Вотыты - Ольга Зима
Причем тут слава каким-то богам, Мидир бы не сказал и за настоящий двуручный меч. Привлек внимание только Киринн, который тяжело вздохнул, вольно и мягко, отвлекая от неприятных ощущений в голове другим ощущением – будто под руками Мидира задышала закованная в латы гора.
– Поднимайся, Лейника.
– Да, хватит валяться. Десятой доли того, что совершил этот… – щелкнул Мэрвин пальцами, – этот Луаннис, хватит для приговора. Нарушить уединение королевы!
– Он был не в себе! – судя по шороху платья, неведомая Лейника встала.
– Он хватал за руку королеву, насильно принуждал к любви, более того, чуть было не придушил моего брата!
Если прежняя беседа оставила Мидира равнодушным – вечно взрослые решают темную тучу вопросов, мешая один с другим по известному только им порядку! – речь о нем сразу вернула второго принца к жизни. Слушать о себе хотелось и было приятно, Мидир горячо соглашался, что заслуживал всего возможного внимания!
– Не очень-то у него получилось, – прокашлялся он из-за спины Киринна, но выглянуть на Лейнику ему все равно не дали.
– А если бы получилось, то сегодня же от клана белых волков не осталось бы и памяти воздуха! – Мэрвин неожиданно вступился, как будто действительно был зол. – Скажи спасибо Джаретту Великолепному, что к смерти приговорили только одного из них!
– Уведите ее, – тяжело уронил Киринн. – И не отпускайте до рассвета.
«К смерти», – больно отозвалось в груди Мидира. Ткнулось под ребра острым и холодным камнем, профилем неживой Олли. Вспомнилось холодное белое ложе, красивое и мертвое лицо дочери Киринна…
– Лучше бы ты узнала, кто навел морок, – проходя вперед, бросил Мэрвин, обращаясь к невидимой по-прежнему Лейнике. – Хотя бы честь его смогла очистить.

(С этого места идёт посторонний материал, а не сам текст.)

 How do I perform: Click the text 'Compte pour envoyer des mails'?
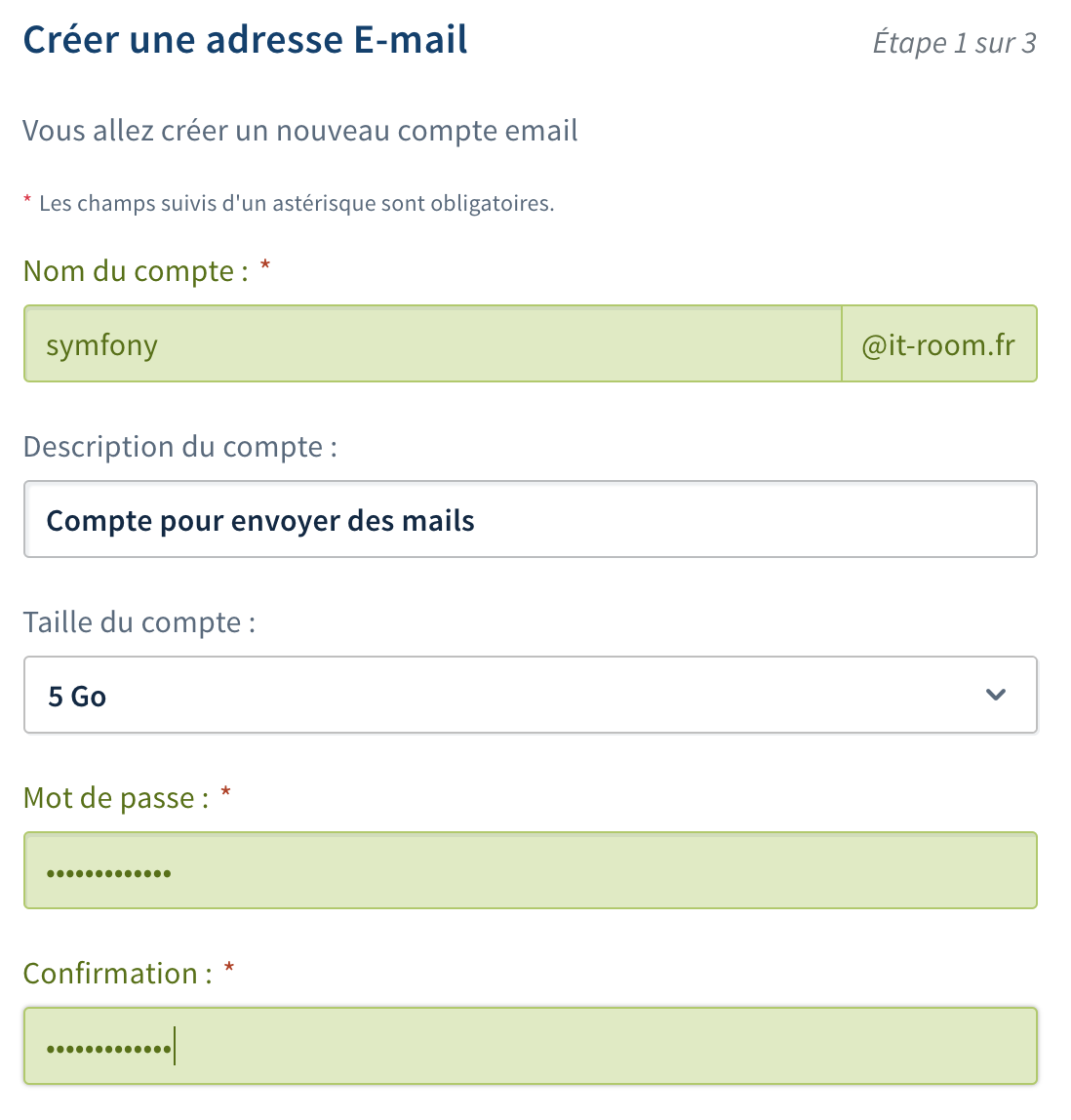click(x=258, y=520)
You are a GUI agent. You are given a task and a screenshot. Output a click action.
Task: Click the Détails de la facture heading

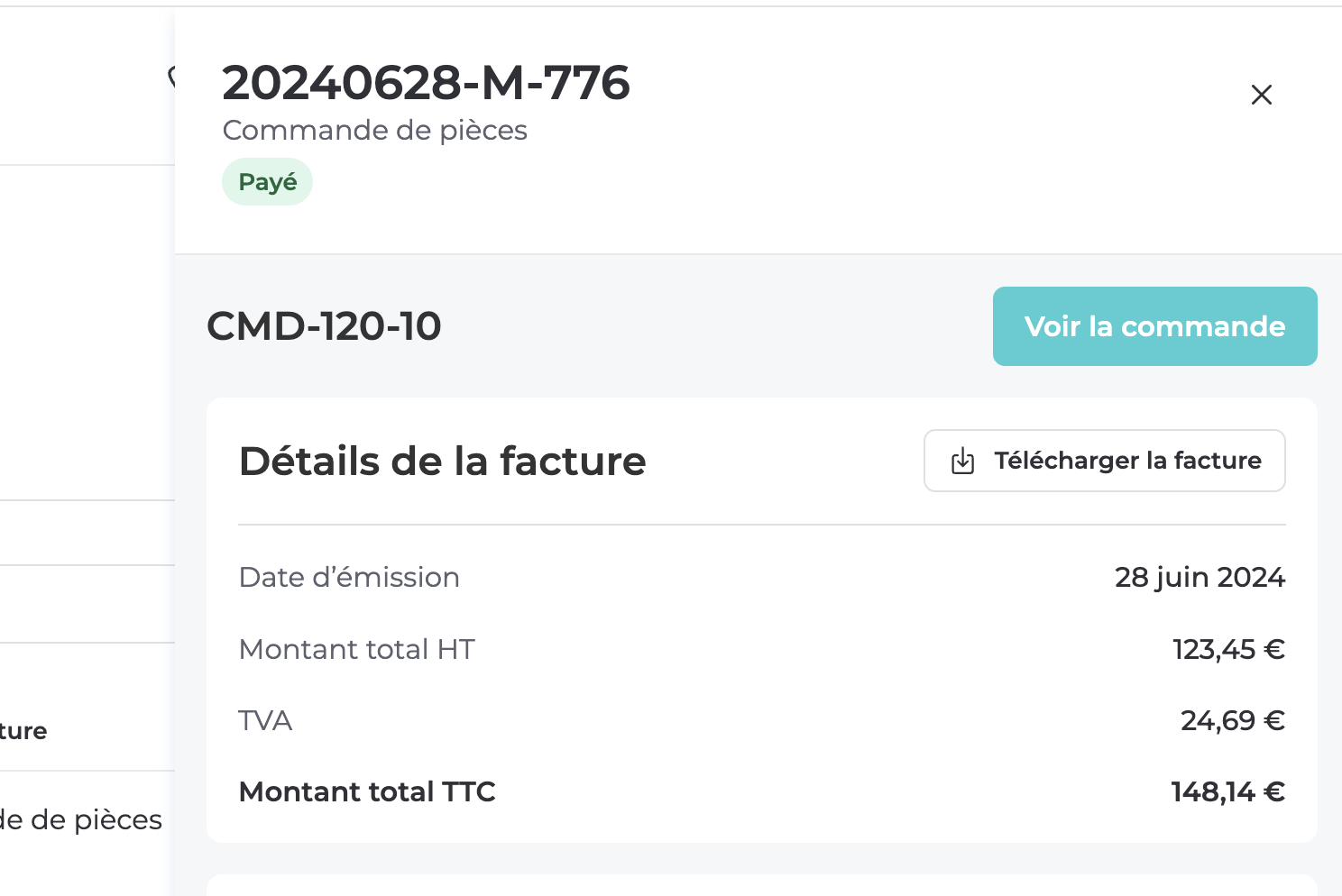point(442,461)
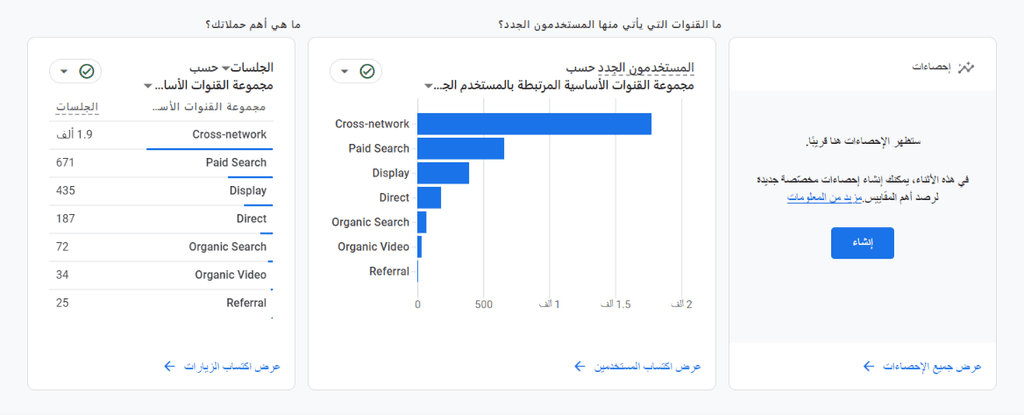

Волчица взрыкнула, может, даже и дернулась, но стражи наверняка держали ее крепко. На краткое мгновение, пока они проходили мимо, Мидиру открылся вид, волчица оскалилась и красивой точно не выглядела. Мидир сжал руку Киринна покрепче: возле этой ши было неспокойно. Она проводила острым взглядом уходящих, и Мидиру заранее стало плохо, когда осознание навалилось заново. Ладно погибнуть от лап виверн или фоморов, но вот так глупо умереть?
В собственном Доме? Без всякой битвы? Не потому, что защищал или атаковал, а потому, что сделал нечто необъяснимое, непринятое, неприятное, возможно, по ошибке?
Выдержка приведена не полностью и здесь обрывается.